A Simple Bloom Filter
It is a probabilistic data structure, that is commonly used to ask question “whether an element is in it or not?”. From my description, it does seems like a job that Set can do, sooo…
Why Should We Use It?
The major advantage of Bloom Filter is space complexity, while other data structures, such as Set and HashTable requires to store the data itself, Bloom Filter does not requires data storing.
When Should We Use It?
Although Bloom filter has major space complexity advantage, yet it can only answer in probabilistic term: whether an item is “possibly in the filter” or “not a chance in the filter”. Because of this characteristic of Bloom filter, you will only want to use it if :
- You need better space complexity.
- You can tolerate false positives.
- You would not need to delete items from the filter. Simple bloom filter cannot support removal operation.
How Should We Implement It?
There are a couple of components to implement the bloom filter.
A Simple Bloom Filter
import sys
import math
# using murmur hashing function because it returns integer
import mmh3
# use bitarray to manage our main data structure
from bitarray import bitarray
class SimpleBloomFilter(object):
def __init__(self, hash_fn, m, fpr):
self._fpr = fpr
self._hash_fn = hash_fn
# size of bitarray that we should construct
self.size = int(-(m * math.log(fpr)) / (math.log(2) ** 2))
# k = how many time should we do the hash
self._k = math.ceil((m/self.size) * math.log(2))

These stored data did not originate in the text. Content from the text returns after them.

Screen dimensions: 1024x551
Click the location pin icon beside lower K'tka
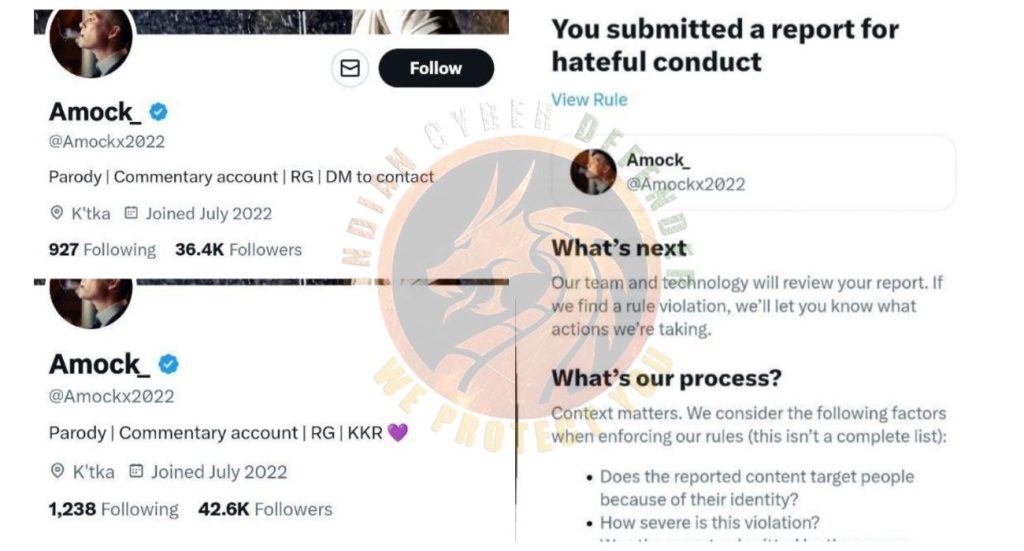57,471
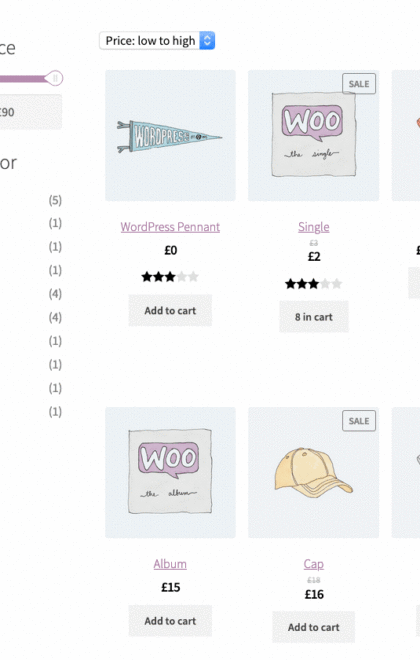Image resolution: width=420 pixels, height=660 pixels.
Task: Open the yellow Cap product image
Action: coord(314,472)
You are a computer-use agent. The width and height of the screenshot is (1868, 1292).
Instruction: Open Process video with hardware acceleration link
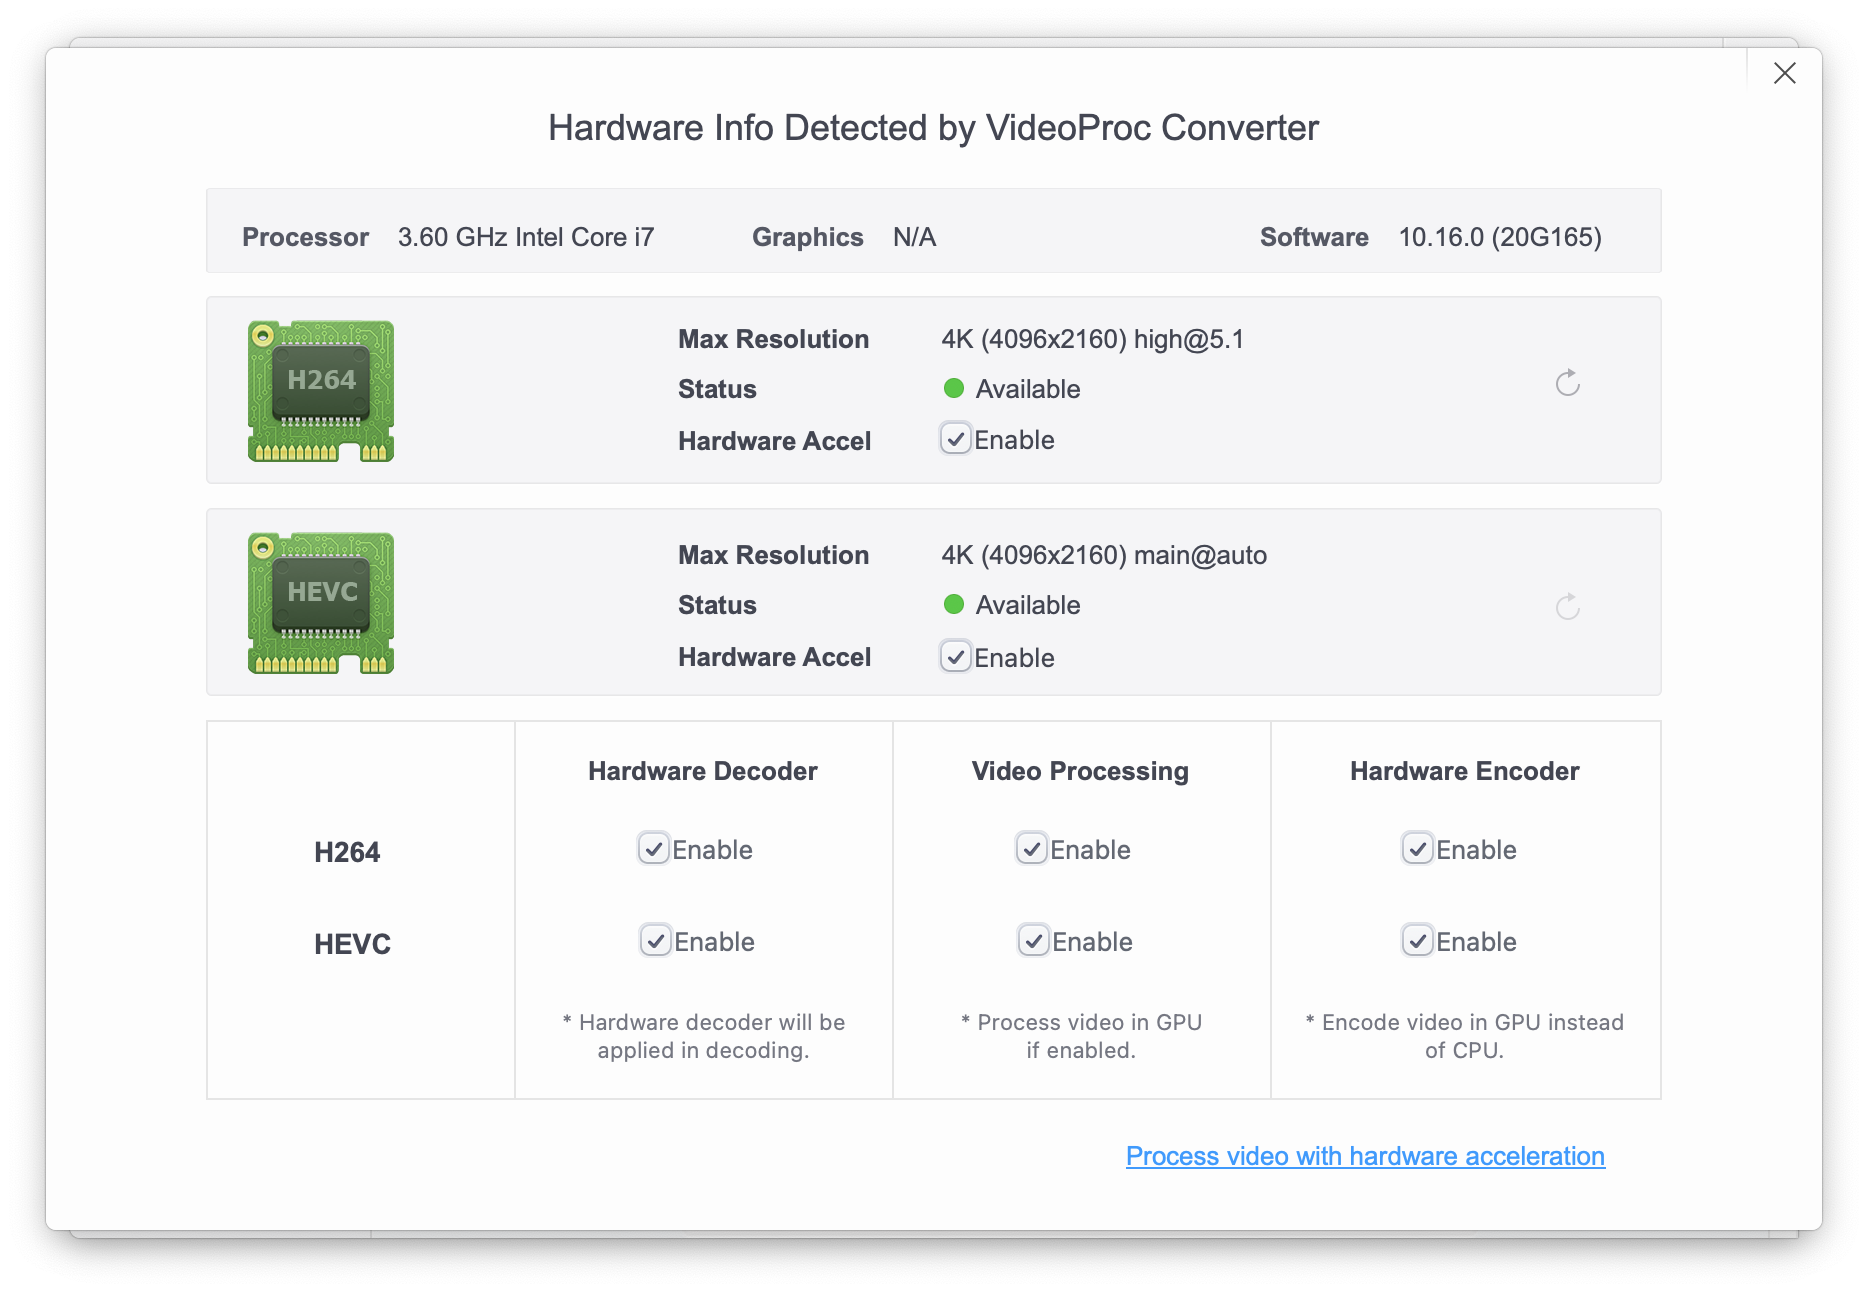pos(1365,1156)
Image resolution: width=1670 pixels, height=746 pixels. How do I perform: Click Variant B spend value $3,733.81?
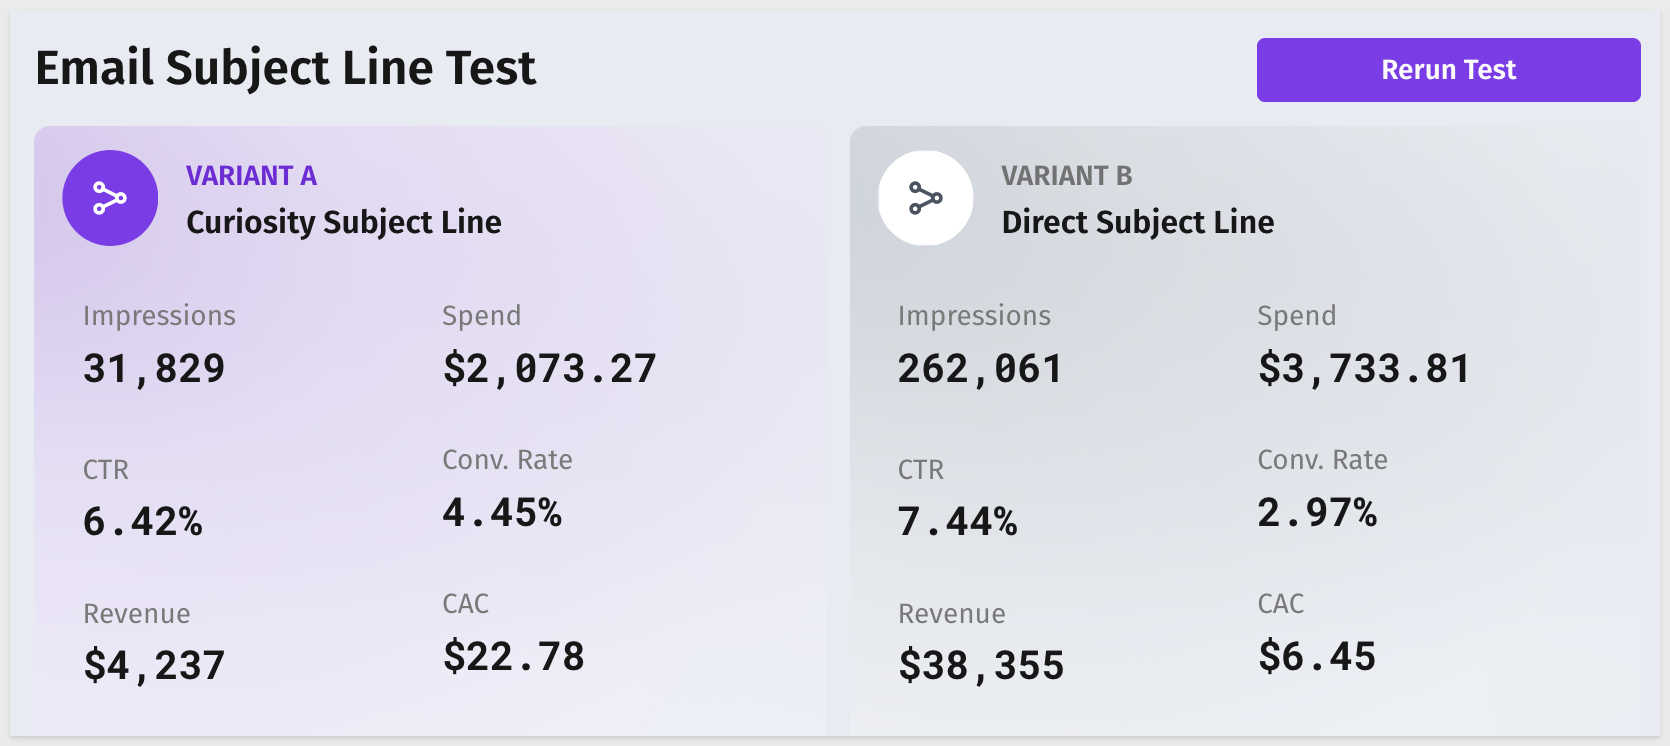click(1364, 369)
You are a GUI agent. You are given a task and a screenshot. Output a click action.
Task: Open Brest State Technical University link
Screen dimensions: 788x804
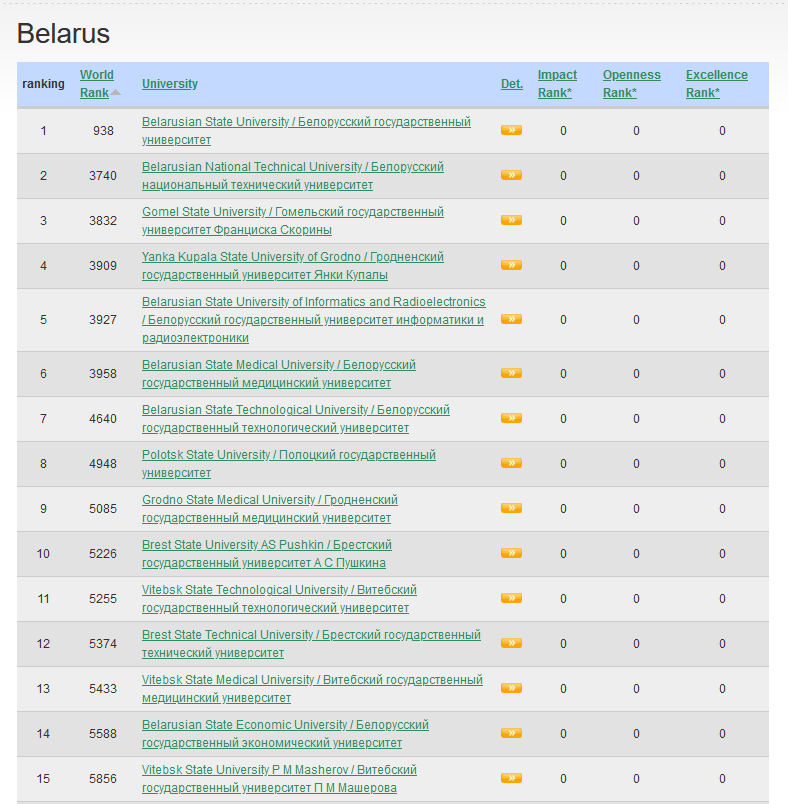311,644
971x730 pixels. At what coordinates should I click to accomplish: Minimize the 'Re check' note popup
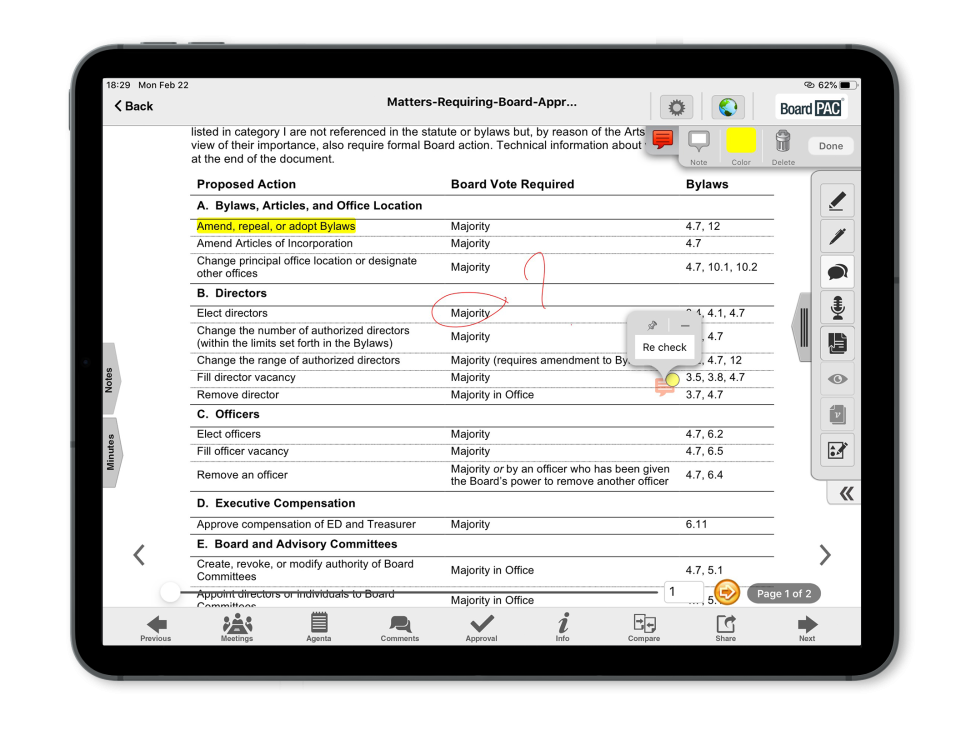coord(685,326)
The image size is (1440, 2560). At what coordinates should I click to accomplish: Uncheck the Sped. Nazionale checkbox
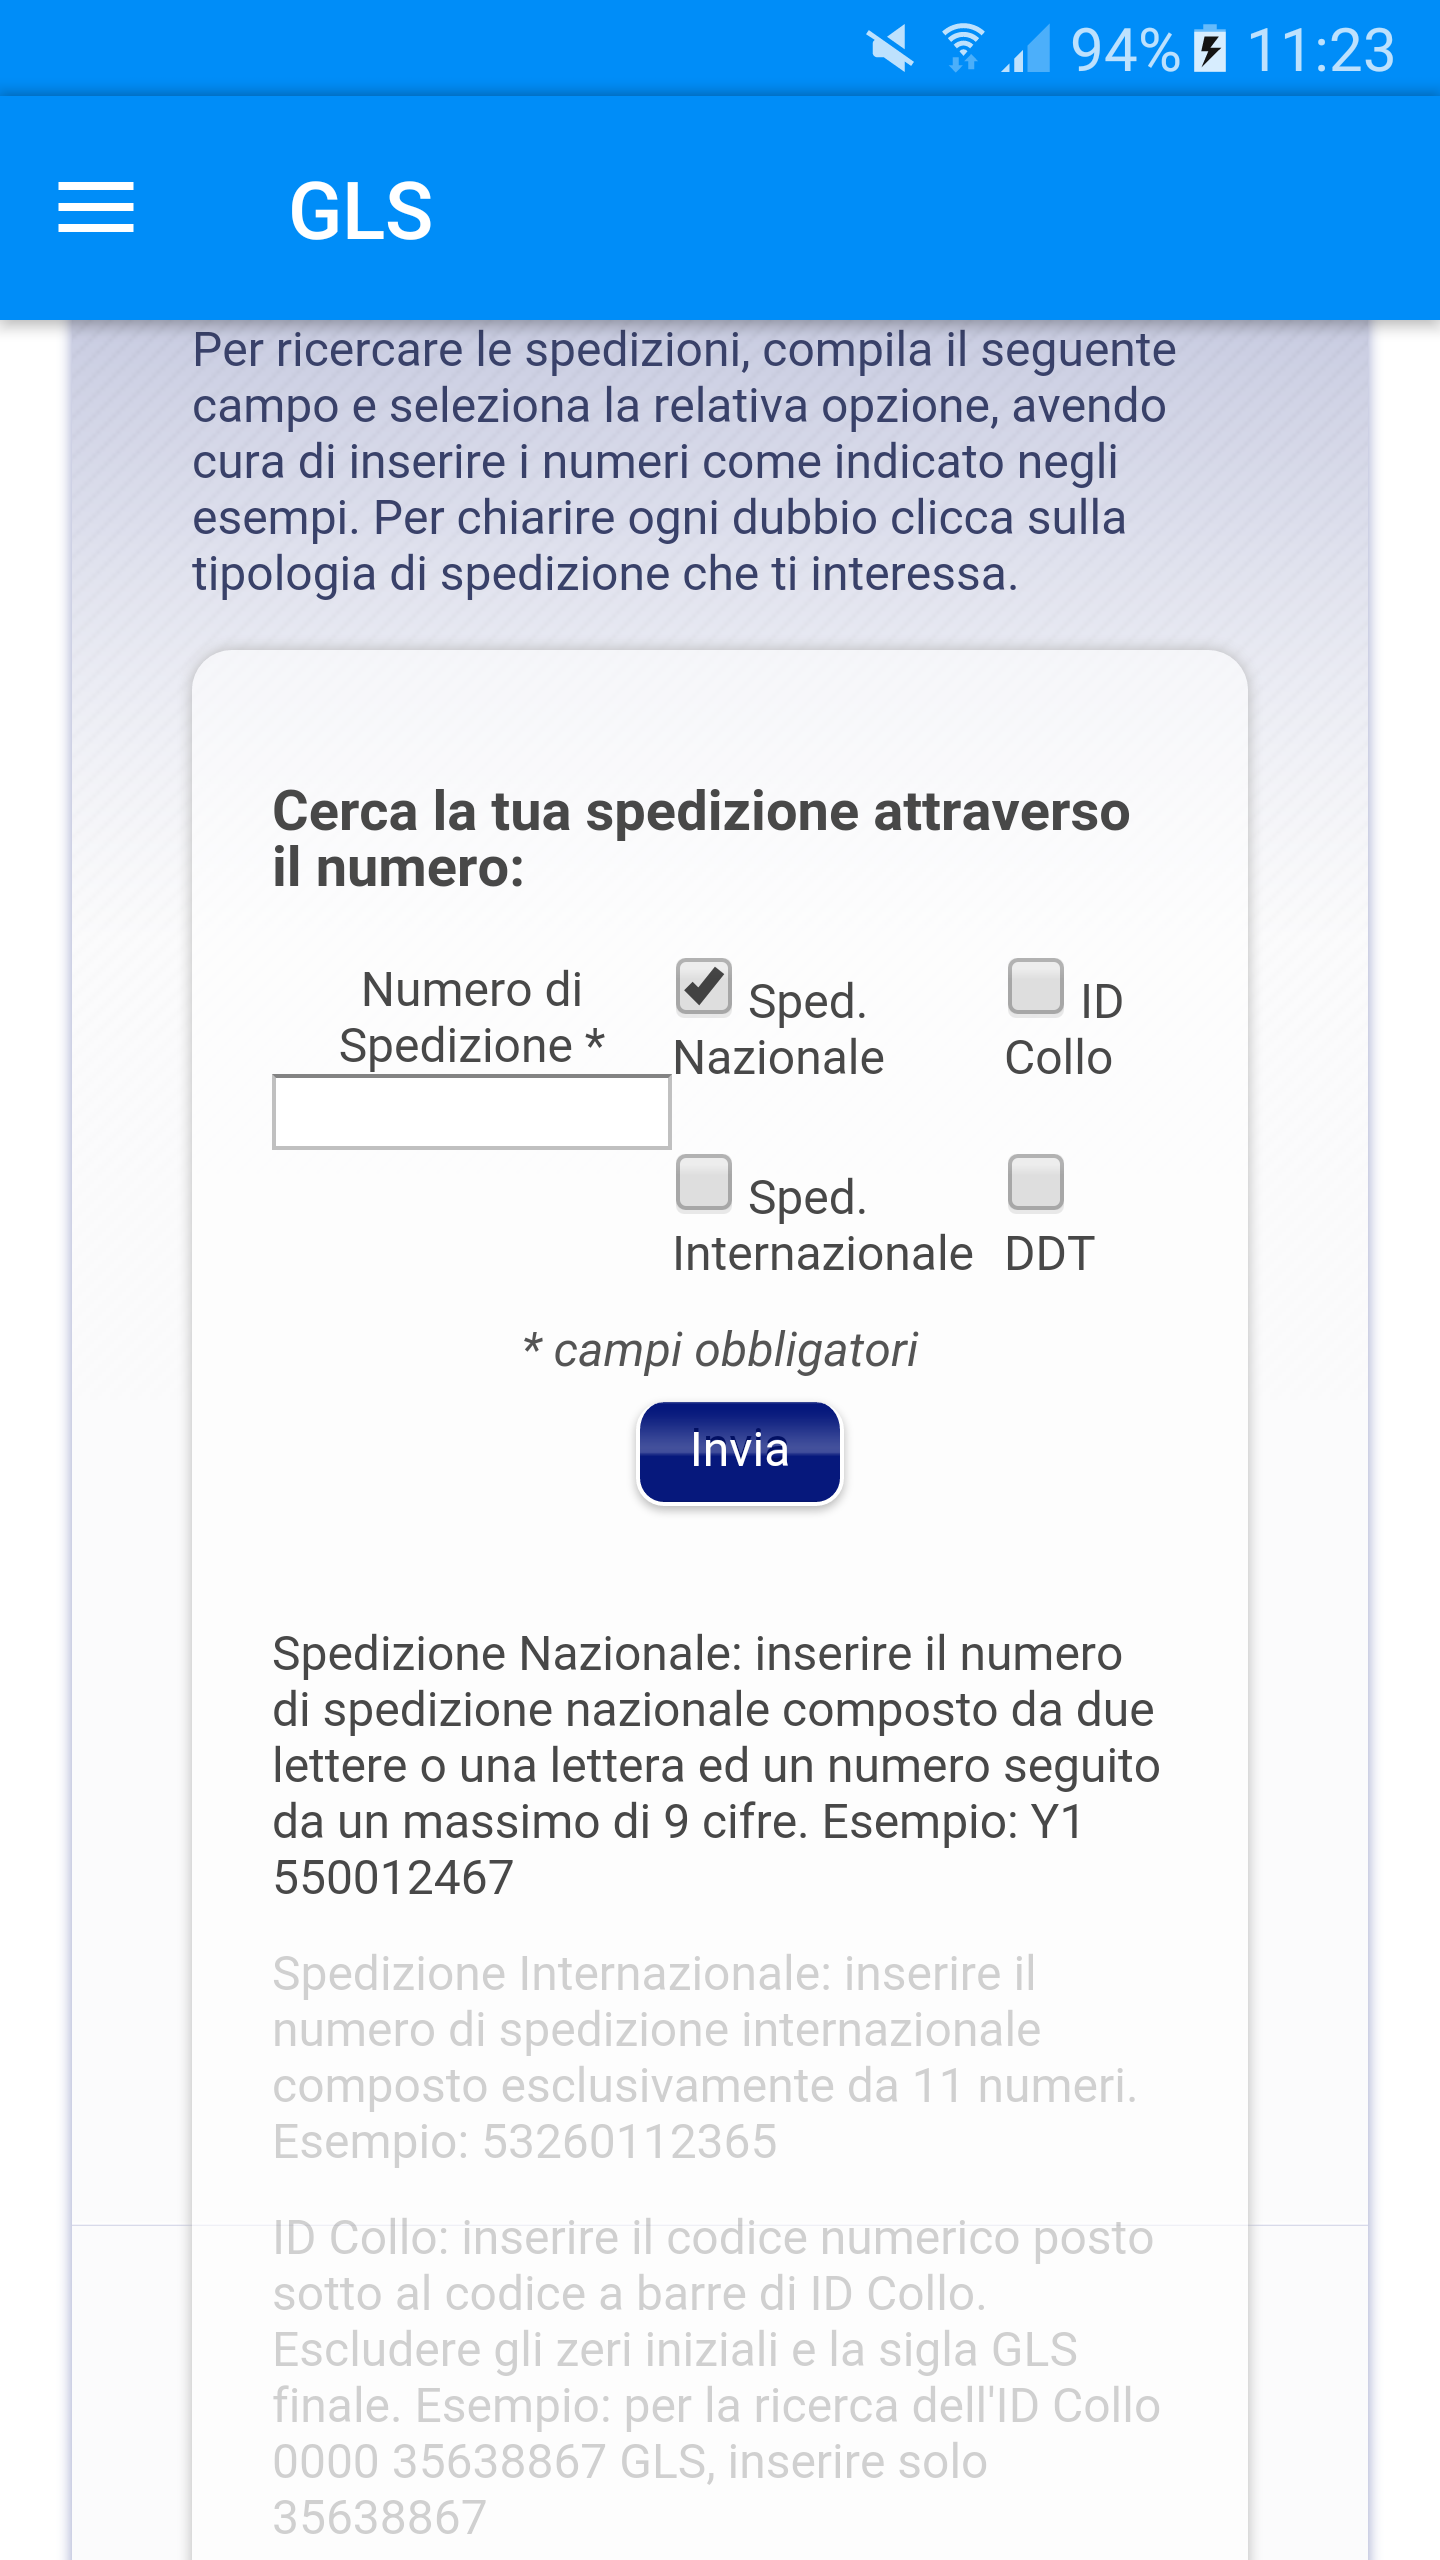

# construct and initialize the bit array
self._bit_array = bitarray(self.size)
self._bit_array.setall(0)
def add(self, item):
for i in range(self._k):
digest = self._hash_fn.hash(item, i) % self.size
# set the bit into 1
self._bit_array[digest] = 1
def is_possibly_exists(self, item):
for i in range(self._k):
digest = self._hash_fn.hash(item, i) % self.size
# check if the digest is in bit array
# if there is one 0 found in bit_array, then
# the item does not exists at all
if not self._bit_array[digest]:
return False
return True
After we have constructed the simple bloom filter class, we are now ready to test this out!
test_elements = [
'hello world',
'hello 1',
'hello3'
]
bf = SimpleBloomFilter(mmh3, len(test_elements), 0.01)
for el in test_elements:
bf.add(el)
for el in test_elements:
print('is `{}` exists in the filter? {}'.format(el, bf.is_possibly_exists(el)))
test1 = 'not exists'
print('is `{}` exists in the filter? {}'.format(test1, bf.is_possibly_exists(test1)))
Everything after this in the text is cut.